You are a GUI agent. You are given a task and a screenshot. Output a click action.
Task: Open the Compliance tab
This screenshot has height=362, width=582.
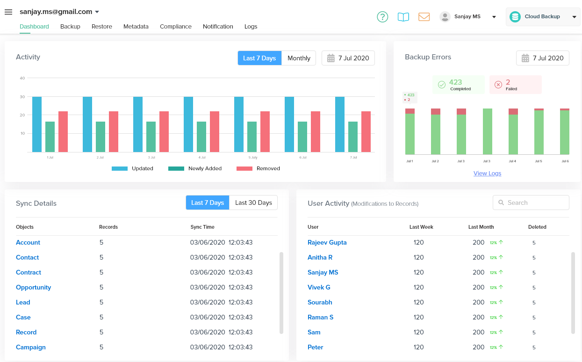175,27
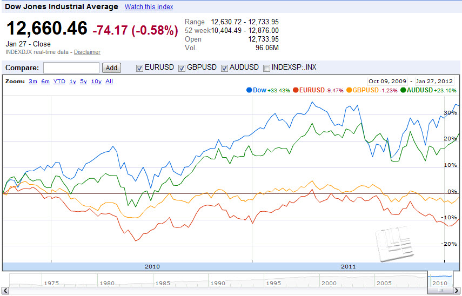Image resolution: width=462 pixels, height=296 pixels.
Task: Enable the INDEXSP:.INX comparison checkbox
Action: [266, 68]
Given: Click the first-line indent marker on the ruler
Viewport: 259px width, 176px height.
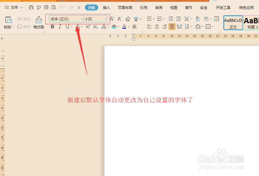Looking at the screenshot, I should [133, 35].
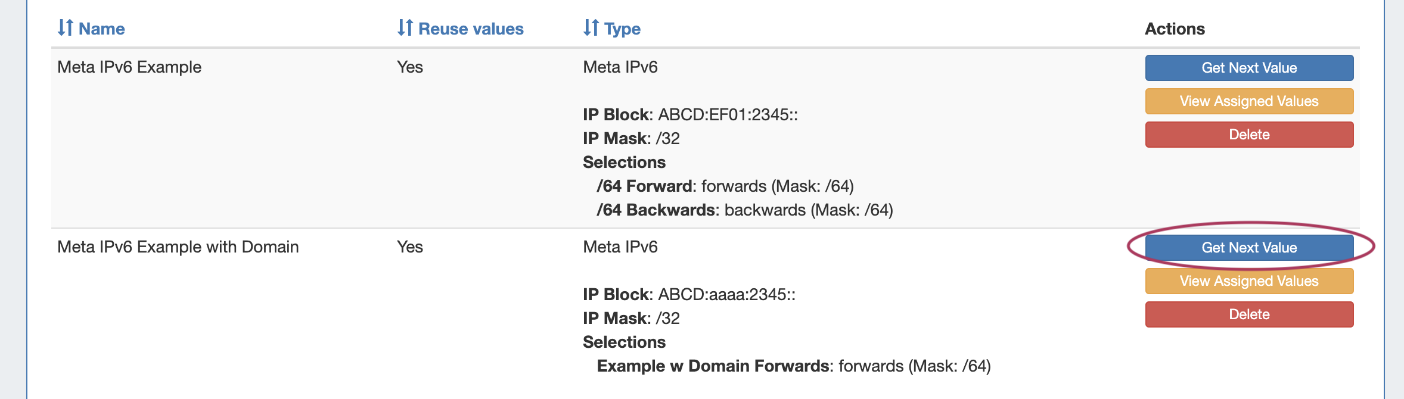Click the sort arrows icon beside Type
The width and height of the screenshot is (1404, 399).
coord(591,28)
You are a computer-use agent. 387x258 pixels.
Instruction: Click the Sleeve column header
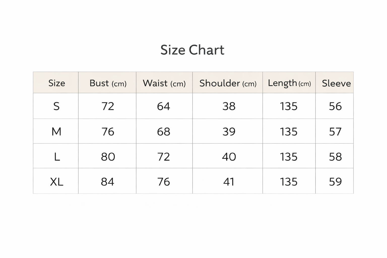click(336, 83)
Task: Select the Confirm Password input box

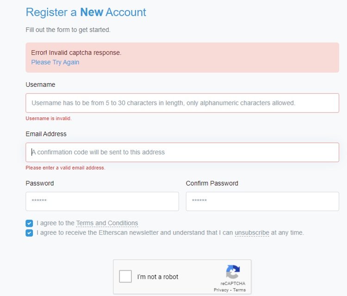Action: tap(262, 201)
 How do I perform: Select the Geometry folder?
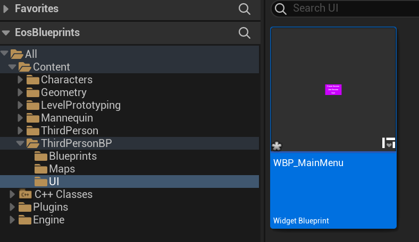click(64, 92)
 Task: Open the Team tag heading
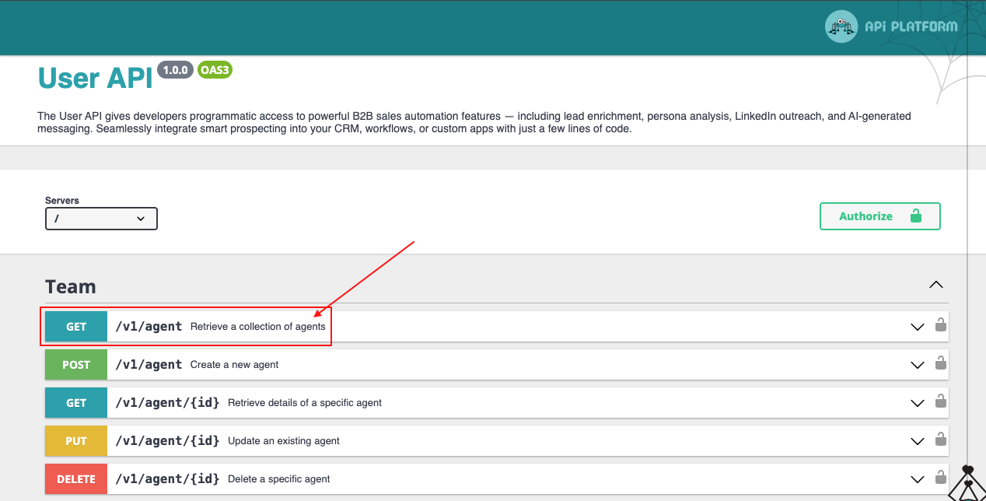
_ _ _ _ _
What you need to do
Scan the listing above, and wherever a line holds the word "agent", copy it.

Output
You are a GUI agent. You are given a task and a screenshot. Output a click action.
You are a computer-use agent. 387x258 pixels.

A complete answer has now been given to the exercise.